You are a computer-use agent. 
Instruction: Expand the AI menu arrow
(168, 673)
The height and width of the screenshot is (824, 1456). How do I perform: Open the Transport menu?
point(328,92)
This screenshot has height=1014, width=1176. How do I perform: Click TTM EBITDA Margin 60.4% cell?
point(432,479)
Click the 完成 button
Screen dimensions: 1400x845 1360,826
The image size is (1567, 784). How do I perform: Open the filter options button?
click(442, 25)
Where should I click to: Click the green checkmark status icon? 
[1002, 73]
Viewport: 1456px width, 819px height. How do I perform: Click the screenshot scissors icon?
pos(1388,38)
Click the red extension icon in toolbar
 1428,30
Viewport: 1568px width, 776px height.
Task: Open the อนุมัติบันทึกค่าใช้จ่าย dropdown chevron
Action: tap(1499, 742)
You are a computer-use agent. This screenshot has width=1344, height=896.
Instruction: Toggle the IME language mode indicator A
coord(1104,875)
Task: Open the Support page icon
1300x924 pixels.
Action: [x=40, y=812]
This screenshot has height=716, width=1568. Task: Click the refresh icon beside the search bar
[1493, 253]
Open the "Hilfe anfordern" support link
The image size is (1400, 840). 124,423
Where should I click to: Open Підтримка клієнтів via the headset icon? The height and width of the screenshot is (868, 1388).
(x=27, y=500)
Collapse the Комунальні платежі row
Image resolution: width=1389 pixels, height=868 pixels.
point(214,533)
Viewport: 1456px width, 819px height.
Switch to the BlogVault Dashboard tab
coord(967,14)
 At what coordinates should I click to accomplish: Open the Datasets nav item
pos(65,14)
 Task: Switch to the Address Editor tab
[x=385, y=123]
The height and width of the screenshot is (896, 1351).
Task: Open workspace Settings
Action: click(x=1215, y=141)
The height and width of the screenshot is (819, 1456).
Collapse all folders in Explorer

**Task brief:** Restate the line containing "Task: Switch to the Address Editor tab" and every remaining line of the records word for word. Add nothing.

**Reply to the exercise:**
 Task: Switch to the Address Editor tab
[x=385, y=123]
The height and width of the screenshot is (896, 1351).
Task: Open workspace Settings
Action: click(x=1215, y=141)
The height and width of the screenshot is (819, 1456).
Collapse all folders in Explorer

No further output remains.